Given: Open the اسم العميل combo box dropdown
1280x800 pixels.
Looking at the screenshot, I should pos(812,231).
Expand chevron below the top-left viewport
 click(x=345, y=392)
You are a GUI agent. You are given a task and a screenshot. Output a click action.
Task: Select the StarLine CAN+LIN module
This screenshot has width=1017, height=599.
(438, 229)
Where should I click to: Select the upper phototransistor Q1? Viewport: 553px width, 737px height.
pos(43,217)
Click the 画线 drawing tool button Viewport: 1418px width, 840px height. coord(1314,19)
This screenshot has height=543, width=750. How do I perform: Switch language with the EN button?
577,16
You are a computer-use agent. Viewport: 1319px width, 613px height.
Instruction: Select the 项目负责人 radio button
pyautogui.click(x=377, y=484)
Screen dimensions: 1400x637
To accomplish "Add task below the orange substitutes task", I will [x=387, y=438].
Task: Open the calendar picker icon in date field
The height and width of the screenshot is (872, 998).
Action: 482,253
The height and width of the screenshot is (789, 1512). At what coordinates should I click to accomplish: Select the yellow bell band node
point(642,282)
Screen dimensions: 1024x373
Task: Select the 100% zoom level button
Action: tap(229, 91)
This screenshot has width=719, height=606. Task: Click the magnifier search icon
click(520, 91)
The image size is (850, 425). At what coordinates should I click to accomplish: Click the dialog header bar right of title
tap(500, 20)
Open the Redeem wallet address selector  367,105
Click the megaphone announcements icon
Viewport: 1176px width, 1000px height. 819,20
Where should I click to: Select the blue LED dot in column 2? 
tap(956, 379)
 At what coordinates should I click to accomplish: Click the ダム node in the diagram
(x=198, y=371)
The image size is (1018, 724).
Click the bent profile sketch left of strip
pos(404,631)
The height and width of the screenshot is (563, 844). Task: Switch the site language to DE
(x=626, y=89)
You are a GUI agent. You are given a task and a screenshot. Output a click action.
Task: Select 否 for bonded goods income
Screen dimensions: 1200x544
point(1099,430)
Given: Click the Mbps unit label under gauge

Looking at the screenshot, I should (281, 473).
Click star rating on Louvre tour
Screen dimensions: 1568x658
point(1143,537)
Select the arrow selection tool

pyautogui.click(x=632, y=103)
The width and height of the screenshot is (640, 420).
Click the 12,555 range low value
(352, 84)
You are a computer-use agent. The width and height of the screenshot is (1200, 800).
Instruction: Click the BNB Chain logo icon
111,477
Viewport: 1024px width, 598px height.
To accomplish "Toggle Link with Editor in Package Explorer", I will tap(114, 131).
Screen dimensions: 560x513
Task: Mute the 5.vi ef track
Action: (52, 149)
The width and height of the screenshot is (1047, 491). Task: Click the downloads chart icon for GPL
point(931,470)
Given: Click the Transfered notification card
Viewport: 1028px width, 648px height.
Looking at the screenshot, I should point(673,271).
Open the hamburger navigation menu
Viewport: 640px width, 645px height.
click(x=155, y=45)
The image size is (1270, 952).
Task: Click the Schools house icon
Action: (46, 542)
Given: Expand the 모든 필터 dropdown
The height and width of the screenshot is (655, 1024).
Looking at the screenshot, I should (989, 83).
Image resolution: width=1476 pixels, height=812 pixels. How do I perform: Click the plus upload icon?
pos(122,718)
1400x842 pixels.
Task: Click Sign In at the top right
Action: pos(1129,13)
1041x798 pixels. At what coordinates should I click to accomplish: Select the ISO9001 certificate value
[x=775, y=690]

·····

## What to work on
Copy the stretch of the listing from the line containing "Where should I click to: Select the blue" through the line containing "pos(404,631)" in full, and shift every click coordinate in those lines by adding 35 to it. Leave all other text unchanged.

## In response
Where should I click to: Select the blue LED dot in column 2? 
tap(991, 414)
 At what coordinates should I click to accomplish: Click the ダム node in the diagram
(x=233, y=406)
The image size is (1018, 724).
Click the bent profile sketch left of strip
pos(439,666)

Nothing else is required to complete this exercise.